#### Task to carry out:
Below are records; transcribe only the line with "[combobox] (243, 33)" and those after it, through the last line, without any change.

+++

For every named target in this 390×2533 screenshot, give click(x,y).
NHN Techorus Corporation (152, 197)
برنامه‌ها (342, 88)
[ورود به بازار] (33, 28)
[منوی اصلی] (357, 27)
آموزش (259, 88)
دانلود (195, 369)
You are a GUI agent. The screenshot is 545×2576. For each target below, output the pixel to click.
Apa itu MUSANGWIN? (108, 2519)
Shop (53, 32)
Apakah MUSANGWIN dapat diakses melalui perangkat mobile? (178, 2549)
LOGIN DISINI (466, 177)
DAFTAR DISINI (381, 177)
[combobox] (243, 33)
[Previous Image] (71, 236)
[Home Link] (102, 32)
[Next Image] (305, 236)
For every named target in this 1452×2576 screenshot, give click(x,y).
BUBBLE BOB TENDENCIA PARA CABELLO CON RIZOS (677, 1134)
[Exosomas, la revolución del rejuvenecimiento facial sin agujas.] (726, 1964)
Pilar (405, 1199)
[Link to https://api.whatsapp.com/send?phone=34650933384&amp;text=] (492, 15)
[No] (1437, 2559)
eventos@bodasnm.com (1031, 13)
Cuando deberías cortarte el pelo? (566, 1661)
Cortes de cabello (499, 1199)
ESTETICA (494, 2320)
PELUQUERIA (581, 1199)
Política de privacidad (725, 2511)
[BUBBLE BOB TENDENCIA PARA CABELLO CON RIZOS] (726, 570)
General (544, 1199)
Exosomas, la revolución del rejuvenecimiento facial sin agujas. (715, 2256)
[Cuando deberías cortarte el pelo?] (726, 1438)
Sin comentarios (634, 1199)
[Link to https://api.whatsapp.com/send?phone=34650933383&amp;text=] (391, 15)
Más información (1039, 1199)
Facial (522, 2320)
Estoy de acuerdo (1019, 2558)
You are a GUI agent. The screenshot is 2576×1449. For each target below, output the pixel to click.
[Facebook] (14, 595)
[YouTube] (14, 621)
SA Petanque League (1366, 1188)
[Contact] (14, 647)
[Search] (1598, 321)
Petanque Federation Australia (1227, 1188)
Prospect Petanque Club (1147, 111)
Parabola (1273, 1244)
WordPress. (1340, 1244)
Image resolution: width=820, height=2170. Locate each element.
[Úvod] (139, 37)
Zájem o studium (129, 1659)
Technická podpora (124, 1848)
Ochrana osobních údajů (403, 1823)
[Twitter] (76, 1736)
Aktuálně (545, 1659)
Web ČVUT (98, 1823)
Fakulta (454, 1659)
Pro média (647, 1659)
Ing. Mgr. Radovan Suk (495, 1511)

+++

#### Response:
[combobox] (243, 33)
[Previous Image] (71, 236)
[Home Link] (102, 32)
[Next Image] (305, 236)
For every named target in this 1452×2576 screenshot, give click(x,y).
BUBBLE BOB TENDENCIA PARA CABELLO CON RIZOS (677, 1134)
[Exosomas, la revolución del rejuvenecimiento facial sin agujas.] (726, 1964)
Pilar (405, 1199)
[Link to https://api.whatsapp.com/send?phone=34650933384&amp;text=] (492, 15)
[No] (1437, 2559)
eventos@bodasnm.com (1031, 13)
Cuando deberías cortarte el pelo? (566, 1661)
Cortes de cabello (499, 1199)
ESTETICA (494, 2320)
PELUQUERIA (581, 1199)
Política de privacidad (725, 2511)
[BUBBLE BOB TENDENCIA PARA CABELLO CON RIZOS] (726, 570)
General (544, 1199)
Exosomas, la revolución del rejuvenecimiento facial sin agujas. (715, 2256)
[Cuando deberías cortarte el pelo?] (726, 1438)
Sin comentarios (634, 1199)
[Link to https://api.whatsapp.com/send?phone=34650933383&amp;text=] (391, 15)
Más información (1039, 1199)
Facial (522, 2320)
Estoy de acuerdo (1019, 2558)
You are a GUI agent. The screenshot is 2576×1449. For each target below, output the pixel to click.
[Facebook] (14, 595)
[YouTube] (14, 621)
SA Petanque League (1366, 1188)
[Contact] (14, 647)
[Search] (1598, 321)
Petanque Federation Australia (1227, 1188)
Prospect Petanque Club (1147, 111)
Parabola (1273, 1244)
WordPress. (1340, 1244)
Image resolution: width=820, height=2170. Locate each element.
[Úvod] (139, 37)
Zájem o studium (129, 1659)
Technická podpora (124, 1848)
Ochrana osobních údajů (403, 1823)
[Twitter] (76, 1736)
Aktuálně (545, 1659)
Web ČVUT (98, 1823)
Fakulta (454, 1659)
Pro média (647, 1659)
Ing. Mgr. Radovan Suk (495, 1511)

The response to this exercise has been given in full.